Elle est devenue chaque jour plus intolérante, moins compréhensive, moins ouverte, plus étrangère à ce que nous étions.
Nous sommes de plus en plus tristes, renfrognés, moins désireux de bonheur intérieur.
Les mathématiques conjuguées à l’astronomie nous font découvrir de nouvelles planètes, de nouveaux objets stellaires de plus en plus complexes, de plus en plus menaçants comme ces immenses trous noirs qui pourraient avaler notre galaxie que le télescope James Webb a découverts.
Nous discutons de l’origine de l’univers.
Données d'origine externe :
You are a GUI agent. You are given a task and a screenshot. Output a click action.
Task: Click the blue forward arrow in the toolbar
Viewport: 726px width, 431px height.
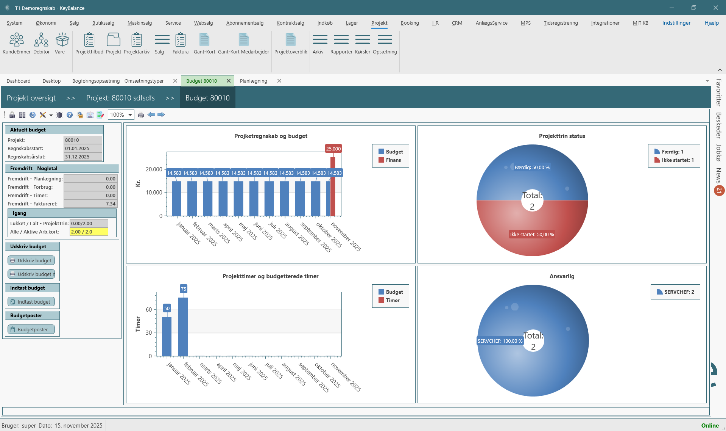tap(161, 115)
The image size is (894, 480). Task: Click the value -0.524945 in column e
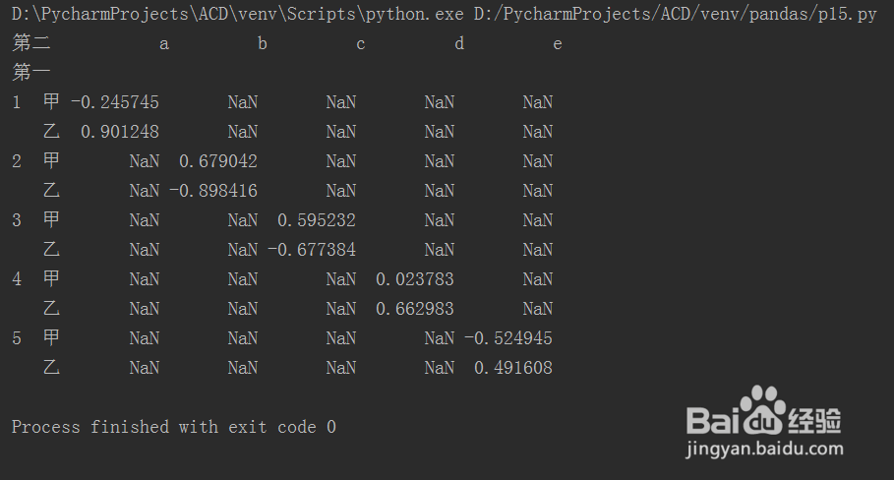[508, 338]
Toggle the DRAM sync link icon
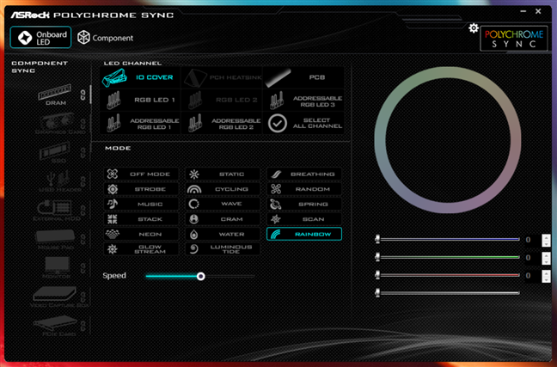Image resolution: width=557 pixels, height=367 pixels. click(83, 95)
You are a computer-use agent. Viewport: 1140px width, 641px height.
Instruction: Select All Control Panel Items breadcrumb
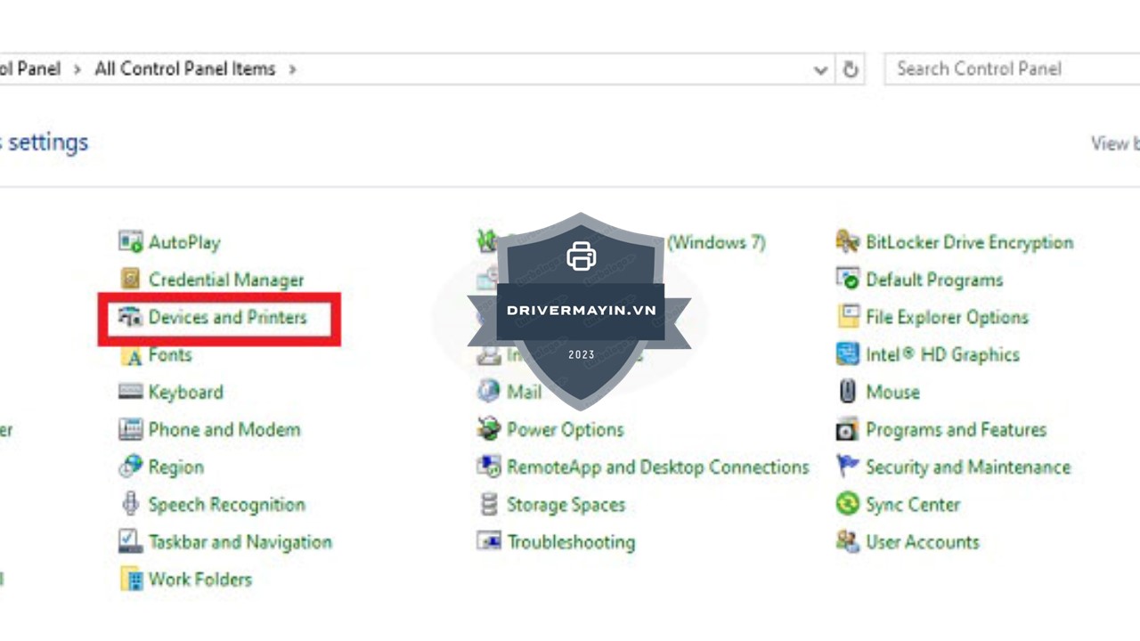tap(184, 69)
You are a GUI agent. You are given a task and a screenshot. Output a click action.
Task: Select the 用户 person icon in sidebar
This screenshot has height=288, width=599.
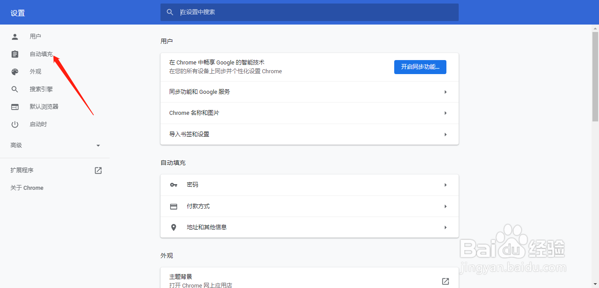pyautogui.click(x=14, y=36)
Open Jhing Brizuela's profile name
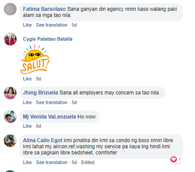 [x=40, y=93]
Les observations astronomiques semblent de plus en plus remettre en cause le Big Bang et mettre en lumière la possibilité de l’existence de plusieurs univers. Pourtant, sur nous mêmes, sur notre être, nous sommes complètement désarmés, totalement ignorants.
Nous avons peur de rire par peur qu’on nous dise que nous ne pensons pas à notre vie de l’Au-delà.
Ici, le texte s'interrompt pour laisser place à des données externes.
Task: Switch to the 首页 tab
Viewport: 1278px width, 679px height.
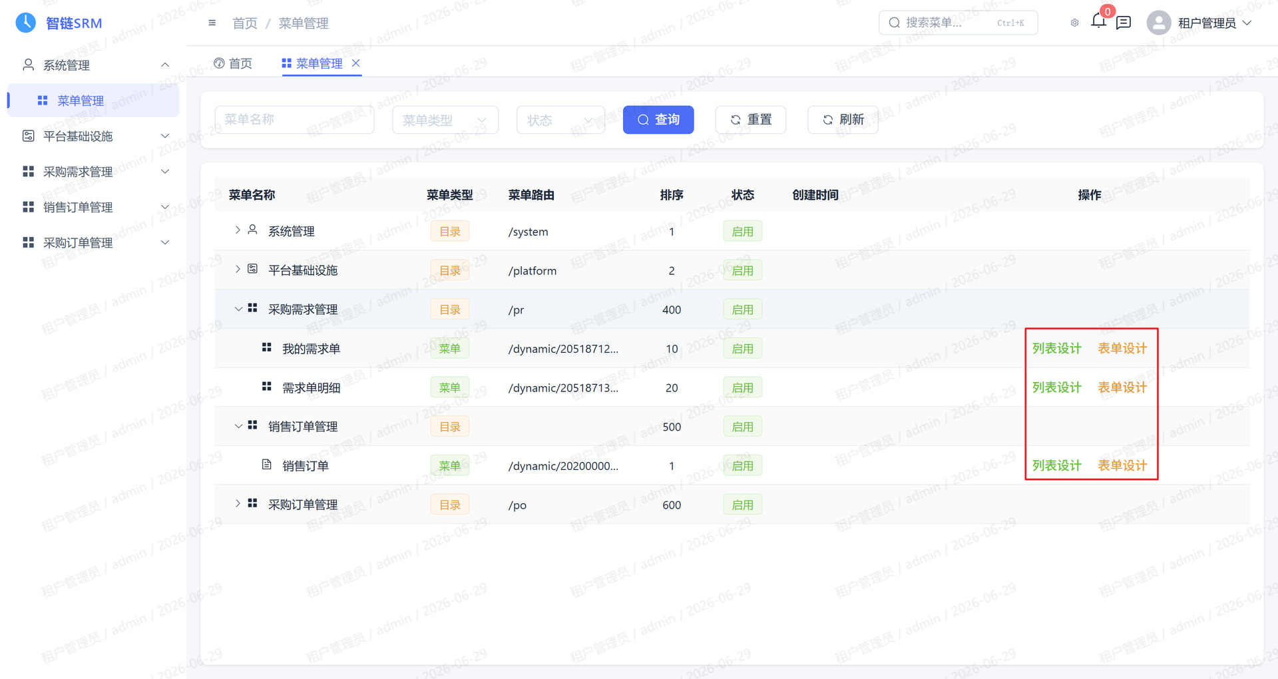Action: click(233, 63)
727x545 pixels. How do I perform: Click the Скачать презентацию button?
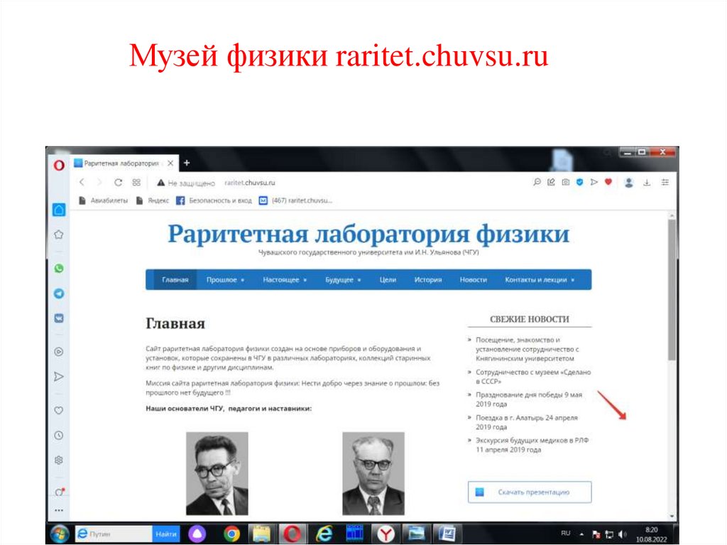click(528, 491)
Dès lors que la mort fait partie de notre vie, elle ne doit plus nous terroriser.
Elle ne doit plus nous rendre malheureux et triste.
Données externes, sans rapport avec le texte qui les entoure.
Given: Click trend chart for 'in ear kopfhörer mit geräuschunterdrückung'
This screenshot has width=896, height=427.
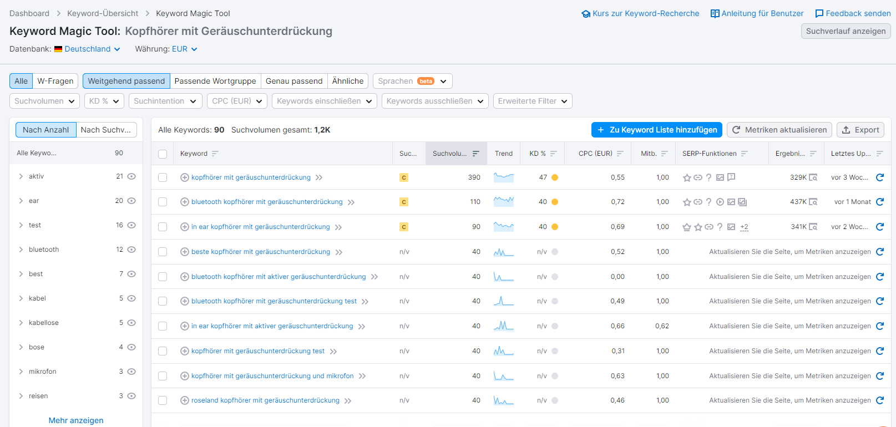Looking at the screenshot, I should (x=503, y=227).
Nous sommes des croyants, musulmans, chrétiens, adeptes des religions traditionnelles. Rendons heureuse notre vie sur terre pour préparer la Vie éternelle de nos âmes.
Je prie Dieu de vivre encore longtemps, d’avoir une mort douce et digne.
Je souhaite, à ma mort, être enterré au cimetière de Dakar Bango, à côté de ma mère, de mon oncle et de ma sœur avec qui je jouais en montant sur le badamier au centre de notre concession cueillir des gerté tubaab et en courant sur les deux bords dangereux de la rigole dont mes jambes portent encore les stigmates.
Je veux juste une petite plaque sur laquelle sera inscrite : Ici gît Mary Teuw Niane.
Je ne veux pas de prières de troisième jour, de huitième jour, de quarantième jour et encore moins de célébration de l’anniversaire de ma mort.
De temps en temps, lorsque certains d’entre vous penseront à moi, veuillez prier intérieurement pour moi !
J’espère que mes meilleurs legs seront les quelques théorèmes que j’ai énoncés et démontrés, les doctorants que j’ai formés et les étudiants qui auront reçu leur formation dans les filières ou les institutions d’enseignement supérieur que j’ai créées.
Je vous souhaite une vie longue, heureuse, une mort douce et dans la dignité.
Yal na nu Yalla may wer, fan yu gudd, dunnda gu neex, dèe gu sedd and ak sutura.
Yo Geno okku en cellal, juutde bal?e, ngurndam mbel?am, maayde ?uubnde wondu ndu e sutura.